Ok, tonight my bunny was playing & running around my room. I noticed some blood on his paw. So,I checked it out and I saw one of his nails were missing. It must have gotten caught on something & ripped off while he was running. I called a local vet, asking for advice because I won't be able to get there. They said they would call me back, but never did. I put some cold water & a rag on it, trying to get all the blood off, but he was going bananas! Should I be worried? Is this going to get serious? Will he get an infection? What are the signs to look for, in an infection? Is there anything else I can do at home? If I used peroxide, will that be a bad idea? Sorry so many questions. I've had my rabbit for over a year & a half & nothing like this has happened before. I have Nail clippers here. But I've always been so afraid to clip them, because he's so squirmy. I didn't want to cut his nails too short and hurt him. But now i'm feeling bad that I never clipped them. If I did, this wouldn't have happened today.
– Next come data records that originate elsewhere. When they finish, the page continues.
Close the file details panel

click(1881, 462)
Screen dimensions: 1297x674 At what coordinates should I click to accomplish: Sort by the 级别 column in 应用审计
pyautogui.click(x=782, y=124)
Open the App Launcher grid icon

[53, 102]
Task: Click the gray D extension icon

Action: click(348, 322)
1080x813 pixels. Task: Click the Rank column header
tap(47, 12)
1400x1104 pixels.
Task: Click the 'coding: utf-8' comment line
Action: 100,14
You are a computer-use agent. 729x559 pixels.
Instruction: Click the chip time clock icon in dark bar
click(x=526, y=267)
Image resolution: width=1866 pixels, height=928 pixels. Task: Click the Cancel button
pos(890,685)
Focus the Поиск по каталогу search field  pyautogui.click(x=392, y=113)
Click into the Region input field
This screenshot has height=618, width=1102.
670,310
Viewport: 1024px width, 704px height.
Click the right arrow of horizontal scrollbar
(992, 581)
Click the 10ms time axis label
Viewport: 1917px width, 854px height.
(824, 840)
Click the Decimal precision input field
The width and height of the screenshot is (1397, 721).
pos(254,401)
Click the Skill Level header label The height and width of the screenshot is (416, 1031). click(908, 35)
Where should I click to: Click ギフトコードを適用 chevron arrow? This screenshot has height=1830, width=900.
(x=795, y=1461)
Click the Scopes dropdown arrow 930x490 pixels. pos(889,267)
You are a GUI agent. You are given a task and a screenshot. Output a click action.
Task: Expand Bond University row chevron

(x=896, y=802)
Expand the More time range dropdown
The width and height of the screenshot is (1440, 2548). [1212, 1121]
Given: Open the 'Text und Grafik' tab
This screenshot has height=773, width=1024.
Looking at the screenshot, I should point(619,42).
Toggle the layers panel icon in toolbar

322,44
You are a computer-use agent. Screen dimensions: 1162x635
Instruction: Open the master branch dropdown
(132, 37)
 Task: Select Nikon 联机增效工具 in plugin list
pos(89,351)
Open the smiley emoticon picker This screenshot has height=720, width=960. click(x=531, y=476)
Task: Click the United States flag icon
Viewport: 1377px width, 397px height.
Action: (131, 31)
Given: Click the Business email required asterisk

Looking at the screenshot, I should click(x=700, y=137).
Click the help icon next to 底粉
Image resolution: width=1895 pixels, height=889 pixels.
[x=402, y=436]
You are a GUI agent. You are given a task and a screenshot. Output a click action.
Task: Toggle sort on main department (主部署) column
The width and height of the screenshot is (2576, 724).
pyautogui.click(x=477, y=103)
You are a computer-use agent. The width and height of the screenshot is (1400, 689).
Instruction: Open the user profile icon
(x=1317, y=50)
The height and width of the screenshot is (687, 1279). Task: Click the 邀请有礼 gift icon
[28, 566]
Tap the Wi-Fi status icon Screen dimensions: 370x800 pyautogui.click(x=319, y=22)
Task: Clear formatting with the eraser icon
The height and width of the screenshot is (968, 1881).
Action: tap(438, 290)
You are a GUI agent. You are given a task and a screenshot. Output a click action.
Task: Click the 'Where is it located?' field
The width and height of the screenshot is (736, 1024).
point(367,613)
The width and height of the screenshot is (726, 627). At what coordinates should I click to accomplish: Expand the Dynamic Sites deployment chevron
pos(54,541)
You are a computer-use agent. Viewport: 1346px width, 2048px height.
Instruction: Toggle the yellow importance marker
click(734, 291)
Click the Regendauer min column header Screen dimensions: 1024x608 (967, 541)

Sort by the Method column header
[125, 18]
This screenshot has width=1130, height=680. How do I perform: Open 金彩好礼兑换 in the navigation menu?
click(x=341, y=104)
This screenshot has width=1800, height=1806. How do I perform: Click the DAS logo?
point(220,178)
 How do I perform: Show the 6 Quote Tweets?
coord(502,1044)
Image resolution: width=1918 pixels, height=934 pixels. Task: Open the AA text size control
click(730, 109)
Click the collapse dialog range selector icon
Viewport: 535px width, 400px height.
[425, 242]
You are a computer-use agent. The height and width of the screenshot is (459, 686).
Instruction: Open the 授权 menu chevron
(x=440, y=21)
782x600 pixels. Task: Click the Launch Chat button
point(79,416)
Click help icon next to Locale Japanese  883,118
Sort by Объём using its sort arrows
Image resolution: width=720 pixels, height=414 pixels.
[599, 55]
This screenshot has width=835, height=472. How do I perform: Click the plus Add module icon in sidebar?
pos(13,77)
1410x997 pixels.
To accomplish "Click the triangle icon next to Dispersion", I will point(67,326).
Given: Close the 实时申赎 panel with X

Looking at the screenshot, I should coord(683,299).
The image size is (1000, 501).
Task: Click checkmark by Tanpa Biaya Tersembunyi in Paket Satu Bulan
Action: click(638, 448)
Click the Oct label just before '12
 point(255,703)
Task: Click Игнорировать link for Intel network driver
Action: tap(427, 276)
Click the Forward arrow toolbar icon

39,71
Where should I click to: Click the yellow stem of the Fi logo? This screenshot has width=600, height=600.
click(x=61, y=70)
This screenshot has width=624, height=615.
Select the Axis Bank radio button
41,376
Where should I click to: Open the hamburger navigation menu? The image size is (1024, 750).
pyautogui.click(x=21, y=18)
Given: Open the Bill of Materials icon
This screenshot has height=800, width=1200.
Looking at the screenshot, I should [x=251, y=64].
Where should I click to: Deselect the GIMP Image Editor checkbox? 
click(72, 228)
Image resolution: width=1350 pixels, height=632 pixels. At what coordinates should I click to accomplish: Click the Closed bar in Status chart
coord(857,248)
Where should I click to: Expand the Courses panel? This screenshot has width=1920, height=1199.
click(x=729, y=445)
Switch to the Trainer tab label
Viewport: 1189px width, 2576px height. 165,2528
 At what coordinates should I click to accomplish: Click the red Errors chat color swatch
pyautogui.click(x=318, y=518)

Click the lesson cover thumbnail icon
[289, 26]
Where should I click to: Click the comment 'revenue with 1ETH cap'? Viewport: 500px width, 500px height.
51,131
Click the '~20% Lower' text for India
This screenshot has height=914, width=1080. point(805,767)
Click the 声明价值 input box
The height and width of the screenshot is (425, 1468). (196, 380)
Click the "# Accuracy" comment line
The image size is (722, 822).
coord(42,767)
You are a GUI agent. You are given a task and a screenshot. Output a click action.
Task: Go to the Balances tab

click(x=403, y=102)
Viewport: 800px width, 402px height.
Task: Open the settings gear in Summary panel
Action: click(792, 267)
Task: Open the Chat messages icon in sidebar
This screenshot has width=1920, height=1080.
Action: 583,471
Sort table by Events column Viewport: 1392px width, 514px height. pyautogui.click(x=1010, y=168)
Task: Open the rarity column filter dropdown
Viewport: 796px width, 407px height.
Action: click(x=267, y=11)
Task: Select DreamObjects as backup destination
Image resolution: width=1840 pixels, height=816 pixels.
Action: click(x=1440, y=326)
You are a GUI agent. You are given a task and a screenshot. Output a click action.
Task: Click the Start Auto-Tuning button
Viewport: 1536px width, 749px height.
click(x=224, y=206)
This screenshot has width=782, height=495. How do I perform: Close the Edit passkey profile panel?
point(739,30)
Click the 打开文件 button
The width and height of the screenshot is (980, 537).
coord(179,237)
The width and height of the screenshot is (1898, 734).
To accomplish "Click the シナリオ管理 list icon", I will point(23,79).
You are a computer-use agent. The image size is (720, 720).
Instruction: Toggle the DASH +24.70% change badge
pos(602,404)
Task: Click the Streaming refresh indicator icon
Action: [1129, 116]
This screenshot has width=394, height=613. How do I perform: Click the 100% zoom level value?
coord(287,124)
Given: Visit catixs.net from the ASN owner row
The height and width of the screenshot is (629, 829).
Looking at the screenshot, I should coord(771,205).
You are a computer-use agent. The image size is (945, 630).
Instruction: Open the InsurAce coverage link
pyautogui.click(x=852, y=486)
Anyways, thanks in advance to anyone who helps me! I just get stressed out over every problem!


----------



## Nancy McClelland (Apr 5, 2011)

The nails need to be clipped at least every other month. Some grow faster than that and others grow slower, so, it's a judgement call. Shouldn't be a problem, but keep an eye on it just in case.


----------



## LoveMyRabbit0910 (Apr 5, 2011)

Thank you! Whenever I have a problem with my Bunny, I like to come here because I can see you all know so much about Buns! Elvis is my first bunny, so when I see something new, I don't want to risk it.


----------



## missyscove (Apr 5, 2011)

He should be just fine. Cleaning it up was a good idea and if you have some neosporin (without painkiller in it - ingesting the painkiller isn't good for them) you can put that on to help prevent infection. As long as he's walking on his paw he'll be alright. If he seems really sensitive to it, consider an oral painkiller.

Unless he's walking around on some really rough surfaces, you should definitely be trimming his nails. Get someone to hold him for you; consider wrapping him up in a blanket "bunny burrito" and pulling out one foot at a time. You can also try getting a vet or someone experienced to show you how to do it.


----------